玄関のチャイムが鳴る。それとともに過去の記憶が蘇る;
<ナレーション>だけど、ふとしたときに思い出す昔の彼女の姿は今でも鮮明だ。
おさむが未だに忘れられない昔の恋人・・・
昔の光景。アパートのチャイムが鳴り、おさむが玄関のドアを開けると、嬉しそうに美也子が帰ってきた。
美也子「ねぇ、ねぇ、オーデションに受かったの!」
おさむ「やったじゃん!」
美也子「うん♪」
おさむ「じゃぁ、何かお祝いしなきゃ」
美也子「本当!!」
<ナレーション>
駆け出しの作家と女優の卵。よくあるどこにでもある二人だった。
二人仲良くテレビの前で正座してじっと見てる。最後のエンドロールに自分の名前。興奮して手を叩いて喜ぶ姿は、孝太郎と尚美っちっくじゃないかい?
<ナレーション>
些細な事も、二人には幸せだった。それが突然、壊れた・・・
時計は夜の9:10。
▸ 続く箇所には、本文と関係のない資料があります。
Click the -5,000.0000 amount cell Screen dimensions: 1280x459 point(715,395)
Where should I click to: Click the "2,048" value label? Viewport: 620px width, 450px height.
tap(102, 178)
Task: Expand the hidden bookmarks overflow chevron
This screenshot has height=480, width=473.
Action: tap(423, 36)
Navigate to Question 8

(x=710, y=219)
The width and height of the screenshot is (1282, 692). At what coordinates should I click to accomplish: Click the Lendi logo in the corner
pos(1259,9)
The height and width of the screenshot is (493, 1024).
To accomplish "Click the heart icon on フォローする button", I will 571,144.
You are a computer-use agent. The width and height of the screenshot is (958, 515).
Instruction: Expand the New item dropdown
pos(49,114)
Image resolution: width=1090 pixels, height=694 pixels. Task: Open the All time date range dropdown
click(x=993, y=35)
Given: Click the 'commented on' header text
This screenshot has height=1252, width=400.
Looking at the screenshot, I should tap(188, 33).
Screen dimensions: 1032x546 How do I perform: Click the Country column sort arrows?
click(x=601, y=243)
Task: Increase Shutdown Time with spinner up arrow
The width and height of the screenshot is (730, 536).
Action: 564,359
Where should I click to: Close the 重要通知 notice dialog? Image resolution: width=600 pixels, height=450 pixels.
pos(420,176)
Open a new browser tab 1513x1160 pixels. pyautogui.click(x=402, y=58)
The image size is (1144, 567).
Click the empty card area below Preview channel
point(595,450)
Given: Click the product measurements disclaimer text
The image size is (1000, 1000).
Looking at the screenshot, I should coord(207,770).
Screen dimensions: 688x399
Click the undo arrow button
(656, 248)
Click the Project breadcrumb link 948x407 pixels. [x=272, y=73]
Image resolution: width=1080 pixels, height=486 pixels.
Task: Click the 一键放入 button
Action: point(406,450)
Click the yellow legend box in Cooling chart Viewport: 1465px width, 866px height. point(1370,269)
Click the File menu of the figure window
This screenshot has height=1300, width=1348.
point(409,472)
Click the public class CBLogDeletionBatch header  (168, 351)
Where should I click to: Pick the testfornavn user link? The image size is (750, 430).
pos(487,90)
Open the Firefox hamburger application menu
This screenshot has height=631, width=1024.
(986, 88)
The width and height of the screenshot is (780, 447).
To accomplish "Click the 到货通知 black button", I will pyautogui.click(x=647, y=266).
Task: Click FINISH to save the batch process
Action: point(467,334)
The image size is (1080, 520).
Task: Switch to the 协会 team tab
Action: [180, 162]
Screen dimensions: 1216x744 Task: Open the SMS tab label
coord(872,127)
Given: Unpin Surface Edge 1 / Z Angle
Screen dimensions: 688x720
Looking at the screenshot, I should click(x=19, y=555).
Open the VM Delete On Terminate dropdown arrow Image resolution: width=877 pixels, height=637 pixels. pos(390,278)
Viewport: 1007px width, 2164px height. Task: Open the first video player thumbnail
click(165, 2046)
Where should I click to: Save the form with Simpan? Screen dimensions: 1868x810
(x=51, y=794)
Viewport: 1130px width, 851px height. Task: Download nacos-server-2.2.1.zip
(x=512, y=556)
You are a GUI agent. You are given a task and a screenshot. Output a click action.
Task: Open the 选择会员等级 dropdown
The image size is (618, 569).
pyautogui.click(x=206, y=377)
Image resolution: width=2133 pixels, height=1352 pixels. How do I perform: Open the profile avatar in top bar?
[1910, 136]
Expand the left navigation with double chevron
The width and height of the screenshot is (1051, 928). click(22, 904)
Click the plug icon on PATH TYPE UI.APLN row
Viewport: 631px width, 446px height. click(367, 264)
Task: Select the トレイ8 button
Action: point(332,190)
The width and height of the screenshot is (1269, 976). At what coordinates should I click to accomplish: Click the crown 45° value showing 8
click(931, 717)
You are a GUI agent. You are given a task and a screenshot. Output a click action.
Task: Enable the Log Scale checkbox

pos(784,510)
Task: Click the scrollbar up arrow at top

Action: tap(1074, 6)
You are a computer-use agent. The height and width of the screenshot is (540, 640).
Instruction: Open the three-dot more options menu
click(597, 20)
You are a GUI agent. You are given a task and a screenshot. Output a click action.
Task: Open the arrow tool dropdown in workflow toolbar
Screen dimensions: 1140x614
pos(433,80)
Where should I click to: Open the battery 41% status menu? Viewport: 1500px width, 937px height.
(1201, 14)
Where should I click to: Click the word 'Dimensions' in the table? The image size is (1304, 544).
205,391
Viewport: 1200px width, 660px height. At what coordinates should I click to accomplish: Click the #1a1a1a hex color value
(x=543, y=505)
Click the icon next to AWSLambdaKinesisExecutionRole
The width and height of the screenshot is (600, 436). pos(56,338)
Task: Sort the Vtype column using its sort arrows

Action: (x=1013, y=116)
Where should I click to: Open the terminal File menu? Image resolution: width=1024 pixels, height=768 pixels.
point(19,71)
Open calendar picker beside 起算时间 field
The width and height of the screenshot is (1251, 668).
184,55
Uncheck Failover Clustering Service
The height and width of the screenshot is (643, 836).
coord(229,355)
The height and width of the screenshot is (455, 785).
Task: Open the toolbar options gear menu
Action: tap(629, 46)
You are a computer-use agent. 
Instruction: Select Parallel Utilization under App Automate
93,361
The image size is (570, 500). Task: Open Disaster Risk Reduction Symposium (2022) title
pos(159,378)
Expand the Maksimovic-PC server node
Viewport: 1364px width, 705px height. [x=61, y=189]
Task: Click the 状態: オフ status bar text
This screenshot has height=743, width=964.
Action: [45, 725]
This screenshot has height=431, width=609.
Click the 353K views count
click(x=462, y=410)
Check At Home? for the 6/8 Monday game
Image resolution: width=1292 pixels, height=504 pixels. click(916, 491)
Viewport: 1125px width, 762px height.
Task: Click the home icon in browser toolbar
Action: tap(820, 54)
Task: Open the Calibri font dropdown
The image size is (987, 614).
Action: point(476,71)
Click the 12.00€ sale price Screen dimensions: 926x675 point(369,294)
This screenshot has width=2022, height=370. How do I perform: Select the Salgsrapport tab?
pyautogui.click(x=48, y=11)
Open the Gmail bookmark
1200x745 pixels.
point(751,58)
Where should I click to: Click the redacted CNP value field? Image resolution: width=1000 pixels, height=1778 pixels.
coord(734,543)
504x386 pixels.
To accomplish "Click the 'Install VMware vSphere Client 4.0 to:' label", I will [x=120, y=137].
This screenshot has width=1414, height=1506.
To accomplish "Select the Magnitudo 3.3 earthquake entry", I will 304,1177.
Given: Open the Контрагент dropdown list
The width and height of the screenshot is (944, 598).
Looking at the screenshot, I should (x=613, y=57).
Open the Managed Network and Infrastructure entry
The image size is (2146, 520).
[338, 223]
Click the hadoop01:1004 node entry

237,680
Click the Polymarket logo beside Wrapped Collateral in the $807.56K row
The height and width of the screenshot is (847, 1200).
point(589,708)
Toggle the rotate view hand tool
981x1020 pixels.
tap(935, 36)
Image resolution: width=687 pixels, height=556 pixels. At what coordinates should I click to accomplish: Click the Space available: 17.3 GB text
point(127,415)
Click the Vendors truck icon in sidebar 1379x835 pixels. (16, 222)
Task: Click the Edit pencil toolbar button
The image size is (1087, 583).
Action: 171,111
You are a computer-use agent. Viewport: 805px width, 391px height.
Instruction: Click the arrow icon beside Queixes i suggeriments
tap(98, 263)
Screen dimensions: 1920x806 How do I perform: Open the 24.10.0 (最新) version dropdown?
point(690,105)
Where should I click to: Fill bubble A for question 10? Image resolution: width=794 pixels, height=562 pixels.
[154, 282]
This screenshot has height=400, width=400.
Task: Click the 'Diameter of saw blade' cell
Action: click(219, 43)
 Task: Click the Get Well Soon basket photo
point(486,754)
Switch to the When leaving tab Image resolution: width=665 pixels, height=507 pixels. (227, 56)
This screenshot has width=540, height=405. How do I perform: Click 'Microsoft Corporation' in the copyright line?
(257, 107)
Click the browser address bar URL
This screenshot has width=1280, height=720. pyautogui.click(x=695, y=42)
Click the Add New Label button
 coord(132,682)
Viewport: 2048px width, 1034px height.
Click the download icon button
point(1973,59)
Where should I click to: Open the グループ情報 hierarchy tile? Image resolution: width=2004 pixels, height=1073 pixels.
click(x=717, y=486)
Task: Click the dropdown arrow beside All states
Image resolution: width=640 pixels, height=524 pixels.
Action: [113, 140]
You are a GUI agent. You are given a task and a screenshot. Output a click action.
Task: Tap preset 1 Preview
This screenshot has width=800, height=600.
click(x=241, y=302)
部屋のチャイムはまだ鳴っている。ドアを開けると、それは友美だった。
友美 「来ちゃった!」
おさむ「あ、いらっしゃいませ」
友美 「ふふ。お土産!」
と二人仲良く部屋でケーキなんて食べたりして。
<ナレーション>
通信販売でミキサー買ったら包丁がついてくるみたいに、
作家として有名になったら、たくさんの女の子が寄ってきた。